Iuliana Cindrea-Nagy

Iuliana Cindrea-Nagy has an MA from The Departament of History, Patrimony and Protestant Theology within “Lucian Blaga” University, Sibiu, Romania, with a dissertation entitled Psychiatry and Political Repression in Communist Romania (1965-1989), for which she also conducted research while being a scholarship student at the Institute for the Investigation of the Communist Crimes in Romania (2015-2016). She has been a member of the European Research Council Project, Creative Agency and Religious Minorities: Hidden Galleries in the Secret Police Archives in Central and Eastern Europe (Hidden Galleries) between 2016 and 2021. She  is currently a PhD Candidate at University College Cork, Ireland with a thesis entitled Hidden Galleries, Silenced Communities:Homegrown Religious Communities and the Secret Police in 20th Century Romania. Her main research interests include the history of religious minorities in Romania, such as Old Calendarist, Tudorist, and Neo-protestant communities, the manner in which they were perceived by the totalitarian regimes and their secret police in the 20th century Romania, as well as the repressive mechanisms used towards these communities.

 Research Abstract:

The practice of incarcerating individuals in Orthodox monasteries was common across Orthodox Eastern Europe. In the case of the Imperial Russia, for example, people would be placed in monasteries for a variety of reasons, such as religious disobedience, heresy, apostasy, social disturbance, mental illness or political crimes. The scope was not intended to be punitive, but reformative, as the sentence would involve living under the monastic rule, attending church services and being involved in various works within the monastery. Even though this constitutes a neglected aspect of Romanian history, monastic incarceration seems to have been a practice that affected the Old Calendarist communities during the interwar period. When the Old Calendarists were seen as a threat to the Romanian state and the Orthodox Church, the Holy Synod decided, in October 1936, that the fate of the Old Calendarist nuns and monks was to be arrested and sent to detention at isolated sketes. There they were put to work and were forced to accept the new style calendar. The archives of the secret police, as well as the National Archives of Romania, preserve various documents in the form of letters, postcards, declarations, and police reports which prove that monastic incarceration of Old Calendarist believers was a phenomenon that extended during a longer period of time and involved at least four Orthodox Monasteries in the country.

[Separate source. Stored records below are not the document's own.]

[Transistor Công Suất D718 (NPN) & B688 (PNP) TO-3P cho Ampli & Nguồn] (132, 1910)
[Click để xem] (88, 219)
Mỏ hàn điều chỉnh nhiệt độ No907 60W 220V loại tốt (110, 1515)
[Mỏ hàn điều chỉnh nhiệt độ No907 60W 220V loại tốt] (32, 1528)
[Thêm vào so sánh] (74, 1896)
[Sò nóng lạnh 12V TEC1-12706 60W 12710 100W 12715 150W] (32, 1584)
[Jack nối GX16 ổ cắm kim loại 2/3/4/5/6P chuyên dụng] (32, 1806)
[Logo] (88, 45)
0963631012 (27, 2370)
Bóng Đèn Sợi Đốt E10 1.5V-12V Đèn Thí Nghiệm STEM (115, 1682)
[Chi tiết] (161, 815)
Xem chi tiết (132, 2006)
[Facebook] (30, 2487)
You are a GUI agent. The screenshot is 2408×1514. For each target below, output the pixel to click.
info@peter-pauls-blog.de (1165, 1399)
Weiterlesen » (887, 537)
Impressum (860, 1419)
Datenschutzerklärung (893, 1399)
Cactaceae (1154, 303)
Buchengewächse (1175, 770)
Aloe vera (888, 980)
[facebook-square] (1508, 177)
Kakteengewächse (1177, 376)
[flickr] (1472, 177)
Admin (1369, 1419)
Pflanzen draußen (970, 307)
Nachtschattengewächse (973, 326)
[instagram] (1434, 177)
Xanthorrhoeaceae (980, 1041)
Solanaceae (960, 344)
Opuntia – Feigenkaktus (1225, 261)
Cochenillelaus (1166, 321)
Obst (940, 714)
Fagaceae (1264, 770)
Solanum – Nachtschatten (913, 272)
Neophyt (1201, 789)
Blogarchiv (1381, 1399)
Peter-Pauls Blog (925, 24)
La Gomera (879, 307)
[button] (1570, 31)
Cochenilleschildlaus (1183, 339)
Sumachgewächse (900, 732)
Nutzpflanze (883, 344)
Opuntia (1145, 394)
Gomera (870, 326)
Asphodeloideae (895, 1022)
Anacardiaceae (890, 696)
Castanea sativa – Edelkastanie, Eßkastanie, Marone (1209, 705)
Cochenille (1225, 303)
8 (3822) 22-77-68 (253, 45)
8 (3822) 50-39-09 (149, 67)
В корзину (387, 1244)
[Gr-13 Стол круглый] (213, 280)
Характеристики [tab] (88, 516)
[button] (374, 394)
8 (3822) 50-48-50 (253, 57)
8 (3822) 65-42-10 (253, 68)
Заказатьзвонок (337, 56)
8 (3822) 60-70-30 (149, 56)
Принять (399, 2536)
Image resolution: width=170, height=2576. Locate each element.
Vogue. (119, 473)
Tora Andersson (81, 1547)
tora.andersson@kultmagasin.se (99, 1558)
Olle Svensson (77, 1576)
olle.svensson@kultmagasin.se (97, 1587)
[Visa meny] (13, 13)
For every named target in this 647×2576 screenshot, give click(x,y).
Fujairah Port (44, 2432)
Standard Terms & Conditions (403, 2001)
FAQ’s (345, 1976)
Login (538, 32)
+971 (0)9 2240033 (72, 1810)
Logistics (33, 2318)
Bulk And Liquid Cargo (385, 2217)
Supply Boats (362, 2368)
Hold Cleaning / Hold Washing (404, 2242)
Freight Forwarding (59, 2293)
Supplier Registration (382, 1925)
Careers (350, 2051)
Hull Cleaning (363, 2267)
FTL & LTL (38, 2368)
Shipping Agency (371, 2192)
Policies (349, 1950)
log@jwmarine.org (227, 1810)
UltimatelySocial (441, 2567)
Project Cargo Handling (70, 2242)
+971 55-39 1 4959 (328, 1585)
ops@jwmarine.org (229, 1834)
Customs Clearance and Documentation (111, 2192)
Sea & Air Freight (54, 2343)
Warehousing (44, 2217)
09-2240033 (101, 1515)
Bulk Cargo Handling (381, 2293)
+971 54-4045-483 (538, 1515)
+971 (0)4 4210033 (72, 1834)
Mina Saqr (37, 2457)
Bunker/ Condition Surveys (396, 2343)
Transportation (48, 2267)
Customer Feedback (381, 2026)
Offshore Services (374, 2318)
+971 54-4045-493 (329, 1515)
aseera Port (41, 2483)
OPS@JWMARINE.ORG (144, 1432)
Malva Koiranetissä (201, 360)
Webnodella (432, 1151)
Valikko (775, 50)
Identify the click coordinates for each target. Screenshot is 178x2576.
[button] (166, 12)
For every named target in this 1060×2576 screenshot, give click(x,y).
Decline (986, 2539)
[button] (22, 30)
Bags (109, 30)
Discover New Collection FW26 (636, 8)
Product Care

With the help of archival research and oral interviews with members of the Old Calendarist communities, this project, entitled Old Calendarist Nuns and the Issue of Monastic Incarceration in Interwar Romania, will focus on reconstructing this neglected aspect of Romanian history by answering questions such as: how large was the phenomenon? How many monasteries did it involve and for how long? What were the conditions in these monasteries for the detainees? It will also focus on recovering and tracing the individual stories of some of the nuns that managed to survive incarceration and went on living quiet and sometimes tumultuous lives in secluded monastic dwellings, which they also helped build and organize.